CORPUS CHRISTI, TX (Catholic Online) - "Messire Dieu, premier servi!" said St. Joan of Arc.  The Lord God must be served first.  The notion of serving God first is deeply entrenched in the religious sentiment in man, so that it is a principle of natural or pagan religions as well as a central tenet of the Catholic Faith.

This principle of serving God first is reflected in the notion of "first fruits."  The deity is to be given the "first fruits," even the "first of the first fruits," of the harvest. 

In ancient Greece, the offering of the first fruits of the harvest was called aparchē.  In Latin the word for the first fruit offering is primatias.  Greek and Roman pagans offered the choice fruits of the harvest to their divinities.

While this sentiment is found in natural religion, it is also part of revealed religion, and was a practice among the Hebrews enjoined upon them under their revealed law.  Hebrew uses a variety of words for the first fruit offering, including reshith and bikkurim

The distinction between these terms is not very clear, though there seems to be a general but not absolute connotation that reshith relates to products created by human labor (e.g., bread), whereas bikkurim refers to products that are the yield of nature (e.g., grain).

Sometimes the Hebrew scriptures uses the words reshith and bikkurim separately.  Sometimes, it combines the two. 

For example, in Numbers 15:20, the law instructs that the Jew is to "offer the LORD a contribution consisting of a cake of your first batch [reshith] of dough."

In Leviticus 2:14, the law instructions: "If you present a cereal offering of first fruits [bikkurim] to the LORD, you shall offer it in the form of fresh grits of new ears of grain, roasted by fire."

On occasion, the terms reshith and bikkurim are joined, such as in Exodus 23:19, where the Jews are told: "The choicest first fruits [ראשית בכורי, reshith bikkurim] of your soil you shall bring to the house of the LORD, your God."  See also Ex. 34:26; Ez. 44:30.

The Greek word aparchē, and sometimes the word protogennemata, is what is used in the New Testament and in the Septuagint or Greek translation of the Old Testament to translate the Hebrew word for "first fruits," bikkurim or reshith.  When the Old Testament combines bikkurim and reshith, the Greek combines the words aparchē and protogennemata

The Jewish law concerning the offering of first fruits was a ceremonial or liturgical law that was abrogated, or perhaps better, fulfilled in Christ, rendering such law obsolete.

For this reason, the notion of "first fruits" is found in the New Testament in only a metaphorical sense.  Our sacrifice is no longer one of physical first fruits-but a broken spirit, a contrite heart.  We offer ourselves as firstfruits in Christ the firstfruits. 

Since Christ's sacrifice, there is no longer need for the ceremonial law relating to the offering of firstfruits. 

In his first letter to the Corinthians, St.
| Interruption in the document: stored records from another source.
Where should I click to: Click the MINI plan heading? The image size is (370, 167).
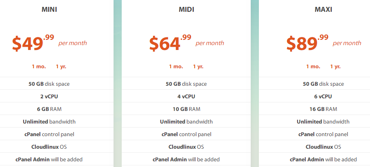click(49, 9)
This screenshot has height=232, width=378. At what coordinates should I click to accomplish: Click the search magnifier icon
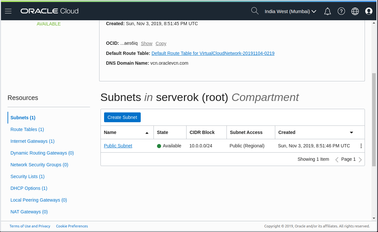tap(255, 11)
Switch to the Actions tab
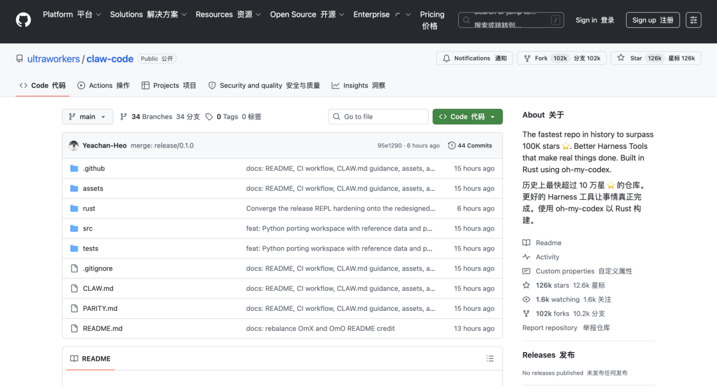 click(104, 86)
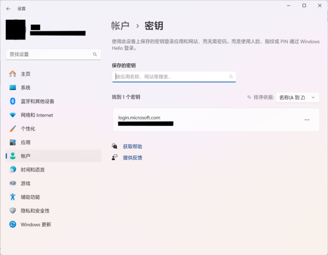Open Windows 更新 page
328x255 pixels.
click(36, 224)
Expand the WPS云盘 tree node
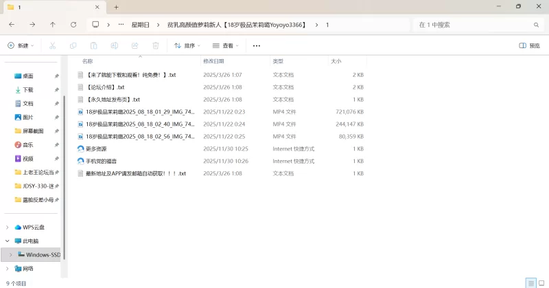 (8, 227)
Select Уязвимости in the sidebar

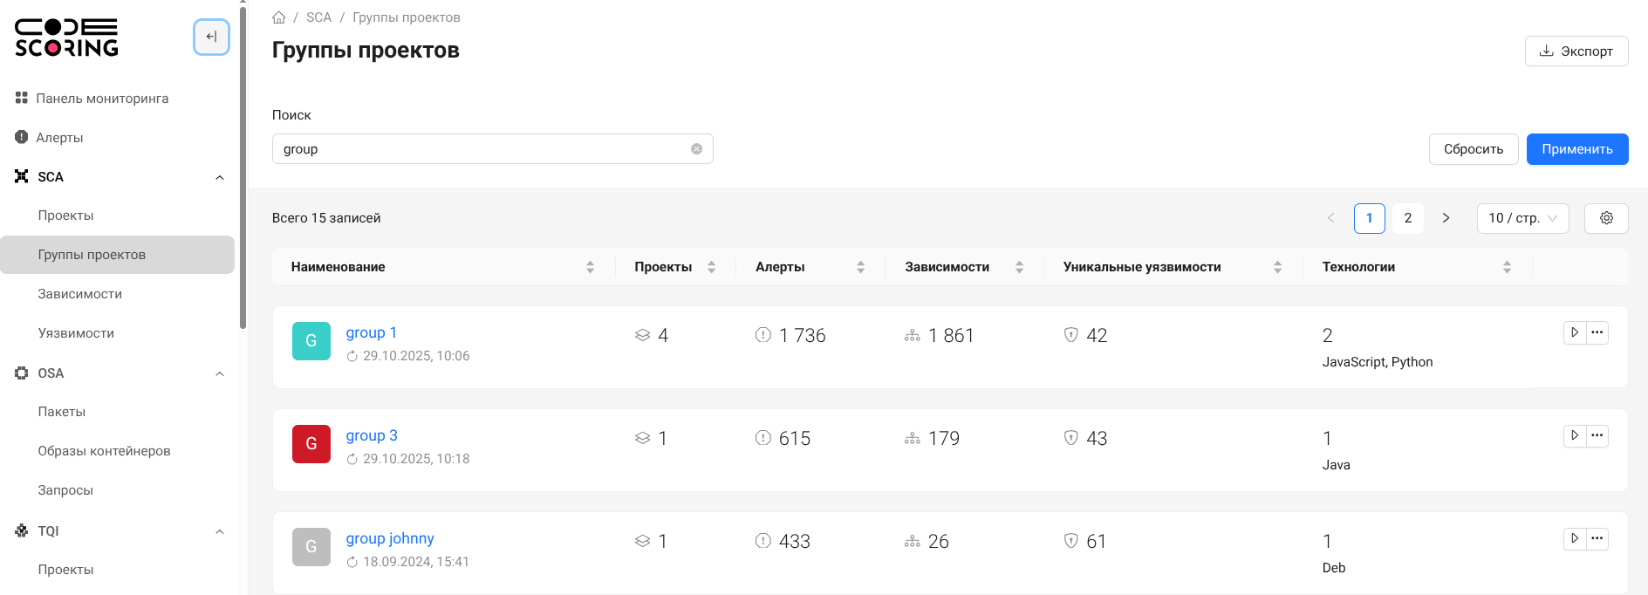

Paul uses the term "first fruits" to refer to Christ himself.  "Christ the firstfruits"   Aparchē Christos.  (1 Cor. 15:23)  Jesus the firstfruits has offered himself-the firstfruits-to the Father in a holy and unblemished sacrifice. 

Jesus ought to be looked at as the choicest of the choicest portion of mankind, the one and only reshith bikkurim, the one and only aparche.   Jesus-the word of God become man-is like us in all things but sin.  (Heb. 4:15)
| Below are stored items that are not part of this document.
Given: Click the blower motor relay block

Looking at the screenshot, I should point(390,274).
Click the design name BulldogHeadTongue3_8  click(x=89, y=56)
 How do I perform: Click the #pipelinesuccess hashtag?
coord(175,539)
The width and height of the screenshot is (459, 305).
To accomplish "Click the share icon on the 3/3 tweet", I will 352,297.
St. Paul recognizes that, as part of the life of sanctifying grace, Christians become incorporated in Christ's body and thereby enter into the benefits of his passion and death and resurrection.  When we are baptized, we are baptized into Christ (Gal. 3:27), and become incorporated into the very body of Christ (1 Cor. 12:13). 

This is also the teaching that is found in the Gospels: "I am the vine," says Jesus, "and you are the branches."  (John 15:5).  When in a state of sanctifying grace, we are engrafted into Christ.  (Cf. Rom. 11:16-24)
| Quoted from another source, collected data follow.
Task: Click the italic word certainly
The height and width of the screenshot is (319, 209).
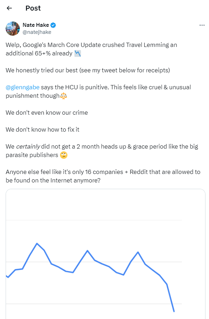Action: [28, 146]
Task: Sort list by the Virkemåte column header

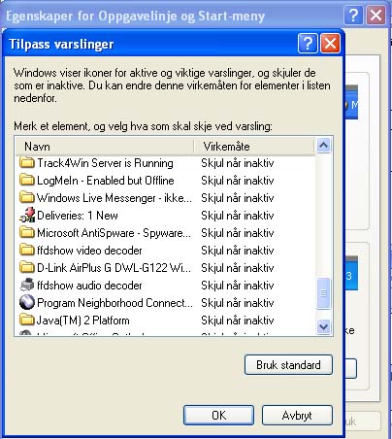Action: [254, 147]
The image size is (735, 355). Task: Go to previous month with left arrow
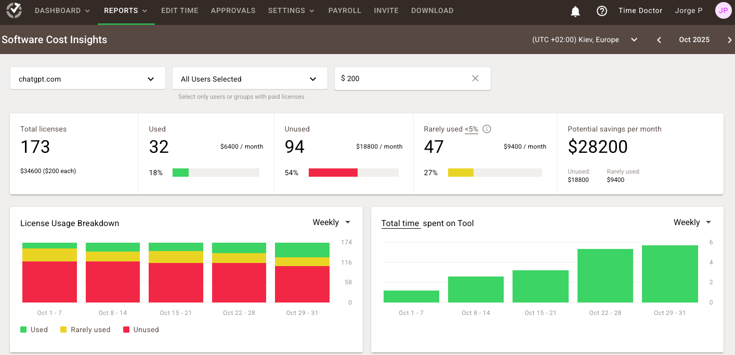click(x=659, y=40)
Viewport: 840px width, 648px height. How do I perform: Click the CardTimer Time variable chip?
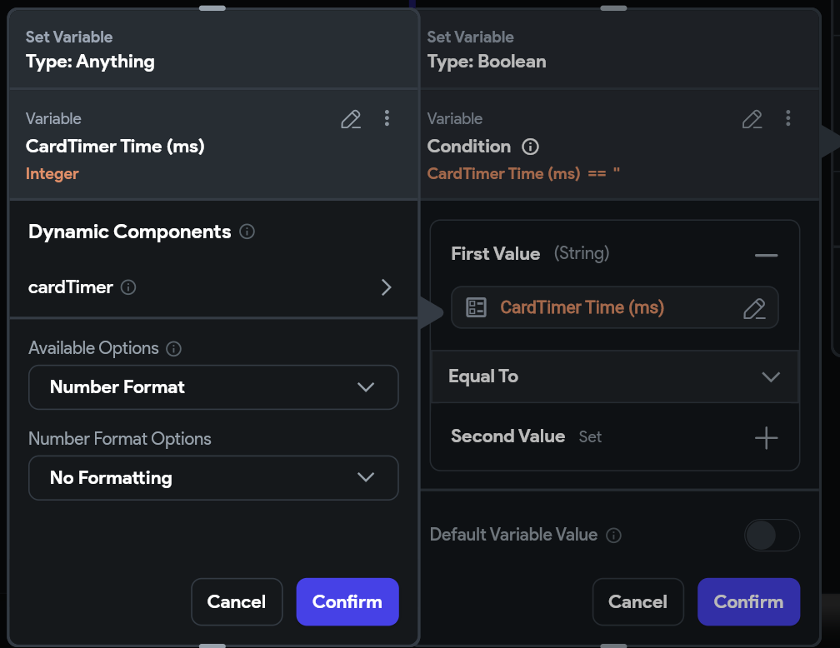pos(600,308)
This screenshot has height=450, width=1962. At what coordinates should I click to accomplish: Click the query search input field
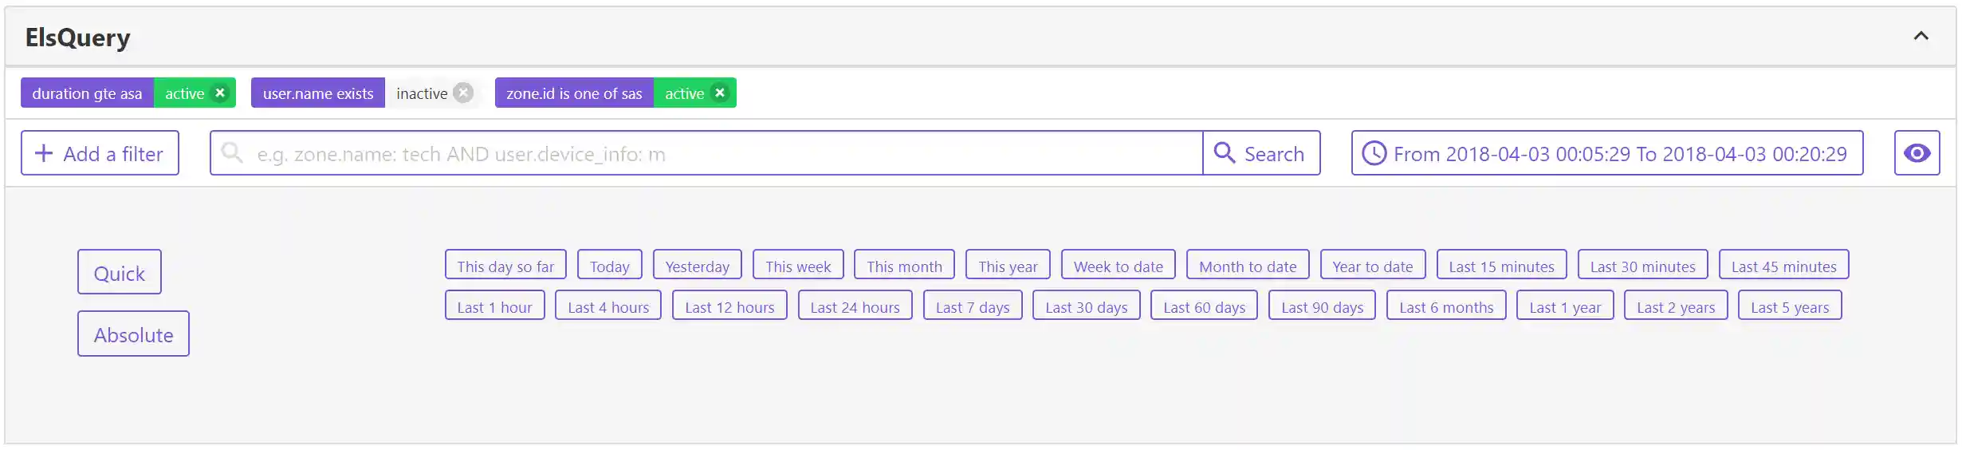pos(718,153)
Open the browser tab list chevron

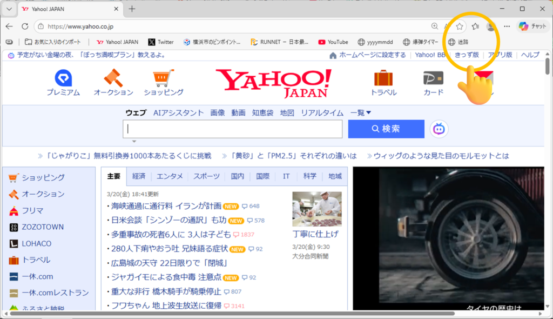9,9
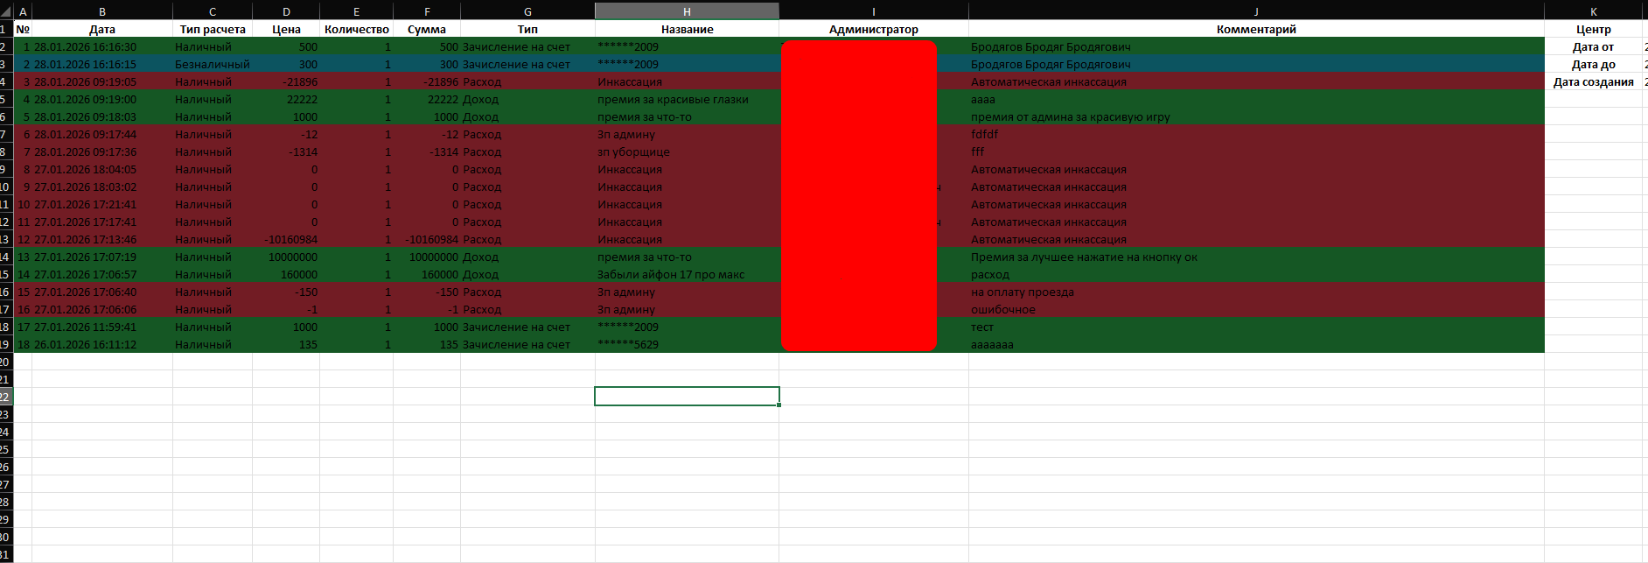The height and width of the screenshot is (563, 1648).
Task: Select the '******5629' name cell
Action: [x=628, y=344]
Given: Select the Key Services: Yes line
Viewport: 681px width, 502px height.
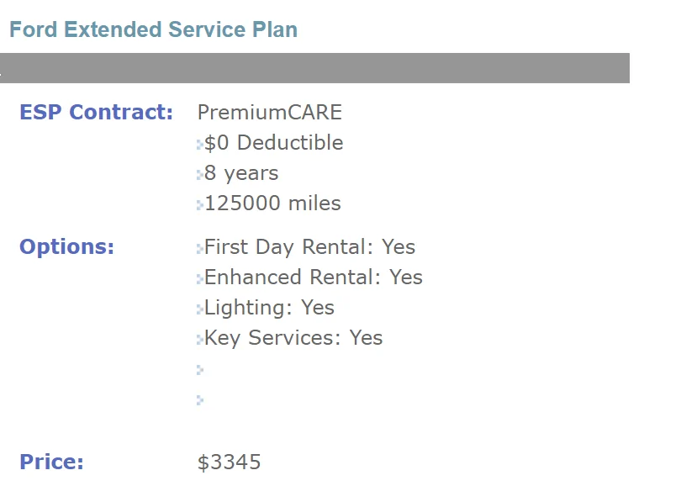Looking at the screenshot, I should point(293,338).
By grace, we become adopted sons of God.  (E.g., Rom. 8:14-17).  As a result of the gift of sanctifying grace, we become, in that memorable phrase, sons in the son, filii in filio.

Our status as sons in the son, filii in filio, also means that we, like Christ, share in his firstruits status.  We become incorporated into "Christ the firstfruits," Aparchē Christos, and, indeed, obtain the "firstfruits of the Spirit" [aparchēn tou pneumatos] (Rom. 8:23) as part of our supernatural life. 

We participate-in God's great gift of sanctifying grace-in the very holiness of Jesus.  "If the first fruits [aparchē] are holy," says St. Paul in his epistle to the Romans, "so is the whole batch of dough."  "And if the root is holy, so are the branches."  (Rom. 11:16)  Since Christ the firstfruits is holy, so are those who maintain themselves in a life of sanctifying grace.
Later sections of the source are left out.